# Quadratic Formula

The quadratic formula, which was first discovered by the Babylonians about four thousand years ago, gives you a surefire way to solve quadratic equations of the form:

$0=a{x}^{2}+bx+c$

These solutions are known as the zeros of x, and by substituting the known values of the coefficients a, b, and c, you can solve for the zeros of x. The quadratic formula looks like this:

$x=\frac{-b\pm \sqrt{{b}^{2}-4ac}}{2a}$

Since quadratic equations have a degree equal to two, there will be up to two real solutions to the equation. This is what the (±) in the formula indicates.

## Quadratic equations

Recall that a quadratic equation is unlike a linear equation in that it has an ${x}^{2}$ (x-squared) term. "Quadratum" is the Latin term for squared. Quadratic equations are polynomial equations of the second degree, which indicates that it has at least one term that is squared. Quadratic equations generally look like this:

$a{x}^{2}+bx+c=0$

where x is an unknown variable, and a, b, and c are numerical coefficients. For example, ${x}^{2}+3x+6$ is a quadratic equation. Here, a 0 because if $a=0$ then the equation will not remain quadratic and will instead be linear, such as:

$bx+c=0$

The solutions to the quadratic equation are the values of the unknown variable x, which satisfy the equation. These solutions are called roots or zeros of quadratic equations. The roots of any polynomial are the solutions for the given equation.
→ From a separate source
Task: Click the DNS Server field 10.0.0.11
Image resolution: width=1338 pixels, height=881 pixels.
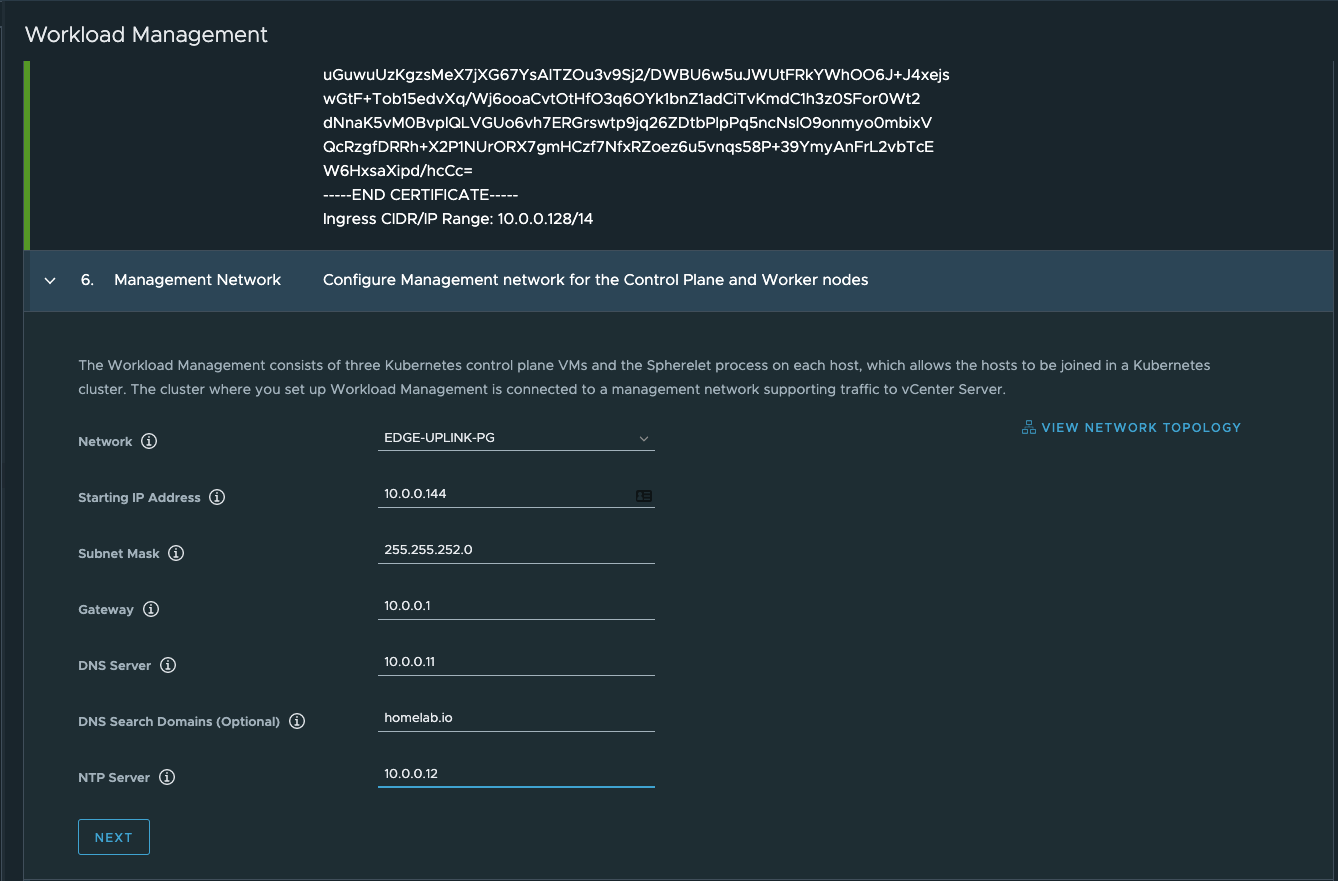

## Standard form of the quadratic equation

A quadratic equation is an equation that can be written in the standard form:

$a{x}^{2}+bx+c=0$

where a, b, and c are real numbers and a does not equal 0

Because the quadratic equation contains only one variable. The power of x must be a non-negative integer. So, the equation is a polynomial where the highest power is 2.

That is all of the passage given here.